I must insist on my identity. If I cannot have that, then I have nothing.

June 4

My hatred for the experiment grows by the day. I take comfort in logic and certainty, but my clone, or my original denies me this. Only in my mind can I be certain we are different people, to everyone else we are the same. If I die tomorrow, my consciousness will not continue in her, and had I been destroyed in the cloning process, my mind would not have lived on in her body either.

Why can’t the researchers draw these conclusions and let me go?

June 4

The experiment appears to be wrapping up. In the absence of my clone, I find I am quite content with her existence. Space is just another dimension like time. I would loathe to exist in the same time as my five-year-old self, just as I loathe to exist in the same room as my clone. Though like the changes to my mind and body I experience over time, I feel that the two of us are no more different than who I was on my birthday, and who I could have been had my birthday not also been her birthday.
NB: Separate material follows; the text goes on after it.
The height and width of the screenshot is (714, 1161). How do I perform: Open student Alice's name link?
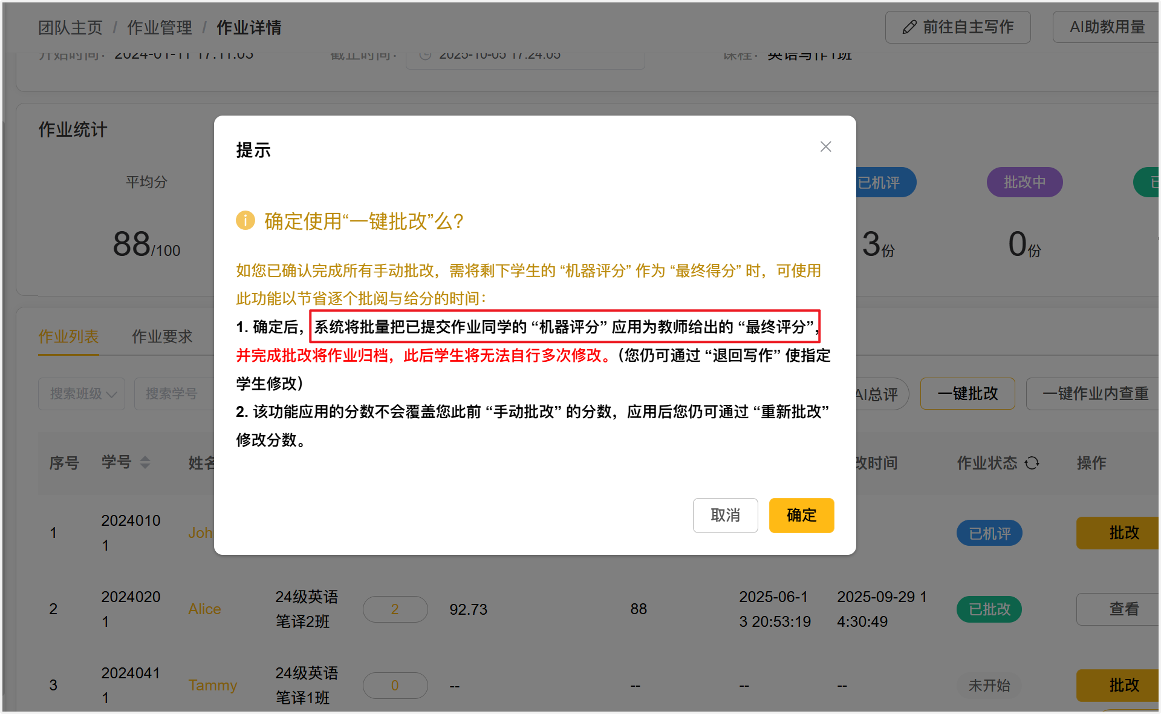pyautogui.click(x=204, y=609)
We are the same person, in every sense but that we inhabit different spaces and do not recognize the other’s identity.

June 5

The researchers are almost done with me. After a last round of individual testing tomorrow, I’ll get to go home.

 

Artist statement:

I have always thought, and believed those around me to agree, that I am the same person I was yesterday despite any physical or mental changes that may have occurred since then. Rarely have I given this much more thought than determining that what makes me the same person over time is that I and everyone else believe me to be the same. While this criterion holds up quite well for gradual change, it seems easier to object to in the face of abrupt changes such as those presented by Derek Parfit in his Mars teletransporter thought experiment. Continuity is easy to argue in the case of my slowly changing body. Even when the original man is destroyed and recreated on Mars, we have little reason to believe it is not him, especially because everyone has agreed that the teletransported version is the same as the original. But when the original is not destroyed, this completely breaks down. The man exists in two locations and his consciousness is not shared across the solar system. Due to locational markers however, we know which man is the original. 

I’d like to continue to question what makes me the same person I was yesterday by introducing two of me, and looking at how they reconcile their identities as the same or as different people.